Entropia – Ufonaut (2016)

Of the several acts with the name Entropia out there, (I found about seven on Metal Archives) this Polish five-piece creates a style of music that is considered “black/sludge/post” even though I’d certainly throw in experimental and electronic. With the exception of guitarist Kuba Colta, these guys have been together since the very beginnings back in 2007. Most interestingly about the band is their use of both a keyboardist (Damian Dudek) as well as a sampler (Michal Dziedzic) that makes for a pretty interesting mix of progressive sludge riffs and slightly spacial electronic elements. Sometimes the bass (Marek Cenkar) and strong drumming (Patryk Budzowski) can completely drown out the electronic elements, but that’s to be expected with a sound as thick as the one I’m witnessing here. Entropia utilize vocals (Cenkar and Dziedzic) but they’re often not necessary as this is the kind of record that is so textually superior that it doesn’t even need working verses or a chorus. Ufonaut is an experiment in the very sense of the word, it is an atmosphere and it draws you in fairly quickly from it’s out of the box and rather bizarre approach to something that I can’t even call black metal.

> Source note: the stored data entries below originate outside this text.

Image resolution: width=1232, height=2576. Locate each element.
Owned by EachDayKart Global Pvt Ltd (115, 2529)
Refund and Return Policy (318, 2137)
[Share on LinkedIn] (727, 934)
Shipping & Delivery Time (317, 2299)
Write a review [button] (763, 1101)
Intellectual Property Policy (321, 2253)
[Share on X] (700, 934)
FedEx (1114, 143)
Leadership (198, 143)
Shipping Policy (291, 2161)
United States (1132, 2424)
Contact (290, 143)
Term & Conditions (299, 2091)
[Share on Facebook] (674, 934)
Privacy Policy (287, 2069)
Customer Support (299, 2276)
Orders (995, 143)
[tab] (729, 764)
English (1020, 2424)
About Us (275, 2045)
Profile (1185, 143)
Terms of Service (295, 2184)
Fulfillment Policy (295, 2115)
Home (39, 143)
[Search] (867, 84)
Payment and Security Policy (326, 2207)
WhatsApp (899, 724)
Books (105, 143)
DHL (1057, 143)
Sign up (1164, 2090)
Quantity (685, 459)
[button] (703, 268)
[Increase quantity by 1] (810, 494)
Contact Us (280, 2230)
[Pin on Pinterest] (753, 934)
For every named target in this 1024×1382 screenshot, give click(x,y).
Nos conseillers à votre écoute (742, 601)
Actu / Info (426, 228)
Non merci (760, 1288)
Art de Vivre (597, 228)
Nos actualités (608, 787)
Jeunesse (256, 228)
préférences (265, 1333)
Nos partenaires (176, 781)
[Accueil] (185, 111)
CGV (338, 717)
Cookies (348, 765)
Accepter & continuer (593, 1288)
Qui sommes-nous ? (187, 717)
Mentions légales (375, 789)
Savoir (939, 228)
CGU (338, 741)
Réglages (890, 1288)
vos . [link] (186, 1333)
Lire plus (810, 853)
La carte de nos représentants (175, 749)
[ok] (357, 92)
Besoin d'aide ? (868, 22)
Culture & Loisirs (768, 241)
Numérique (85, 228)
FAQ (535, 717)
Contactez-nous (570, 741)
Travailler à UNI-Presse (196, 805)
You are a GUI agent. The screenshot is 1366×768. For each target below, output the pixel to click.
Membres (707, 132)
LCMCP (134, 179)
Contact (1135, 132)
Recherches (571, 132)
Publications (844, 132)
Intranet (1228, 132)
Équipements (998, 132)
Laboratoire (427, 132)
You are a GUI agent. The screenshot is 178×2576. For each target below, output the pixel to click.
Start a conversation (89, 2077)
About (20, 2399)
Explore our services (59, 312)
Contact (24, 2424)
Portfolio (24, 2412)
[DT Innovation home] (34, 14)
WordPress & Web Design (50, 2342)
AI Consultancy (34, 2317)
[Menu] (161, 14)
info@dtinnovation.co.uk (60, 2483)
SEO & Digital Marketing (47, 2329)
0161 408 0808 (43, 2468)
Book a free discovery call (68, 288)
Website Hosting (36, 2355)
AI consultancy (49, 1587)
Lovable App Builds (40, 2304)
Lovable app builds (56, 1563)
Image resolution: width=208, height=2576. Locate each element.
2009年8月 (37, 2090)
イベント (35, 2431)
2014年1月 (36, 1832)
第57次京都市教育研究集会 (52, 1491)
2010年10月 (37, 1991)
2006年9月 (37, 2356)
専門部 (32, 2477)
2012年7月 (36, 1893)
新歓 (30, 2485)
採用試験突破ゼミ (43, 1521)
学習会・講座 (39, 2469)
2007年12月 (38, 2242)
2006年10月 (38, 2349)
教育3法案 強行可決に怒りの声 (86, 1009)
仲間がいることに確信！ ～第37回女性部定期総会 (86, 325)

Other than Budzowski’s occasional use of blast beats, there’s very little here that I can even consider to be black metal – at all. I mean, if you’re hearing black metal in some areas, that’s fine; but I feel that with this release the act have become something far more than just black metal. There are very few acts that I just want to sit down and enjoy on a musical level like these gentlemen have delivered, and even if some of the leads and electronic bits have a rough time peering out from the thick sludge of it all, I still want to open my ears up to what I can discern as a rather potent and memorable sound. Why no one else really gave a damn about this one, I’ll never know. I guess there were other things going on in January, like best of lists and whatnot.

That being said, anyone who purchases this record is in for a trip. It might sound cruel that I could literally care less about the vocal or lyrical element of this album, but I just consider Cenkar’s screams to be part of the music and they don’t have any bearing on the rest of the performance. Even when these guys utilize djent riffs I don’t feel that I mind, because they’re actually using the riffs in a style that focuses on more than just those damn riffs. Again, I feel that these guys have a few mixing issues but it could very well be my laptop speakers and you might be able to discern other things on your first listen. Ufonaut is definitely the kind of listen that I’d want to experience more than once, and at forty-three minutes you’re not really devoting an awful lot of your time to it. Just don’t go expecting anything familiar in terms of classic black metal and you’ll be alright. I did hear some tremolos here and there and felt some nihilism in the vocals, but I wouldn’t compare this to anyone else out there in the black metal scene. With some exceptions, I still stand behind my earlier observations and feel that it is very hard to consider an act like Entropia to be black metal unless they’re trying very hard for that style. It’s a shame that this one had to wait for so long, but I mean to cover as many of the older releases that stood out as I can. It’s quite obvious that Entropia did and I’m really not in a hurry for them to release another one. They don’t really have anything else that they need to prove after this sophomore and I think you’ll agree that the material here on Ufonaut is good enough. Entropia are a good band and this a good album. That’s a pretty simplistic description, but the album itself is most certainly not. Please give it a listen and experience it for yourself. I really hope that this one isn’t too hard to find, considering that there are so many bands with similar monikers. Perhaps these Polish mad scientists will one day become the definitive version of that moniker, as this record definitely feels promising enough for them to do so.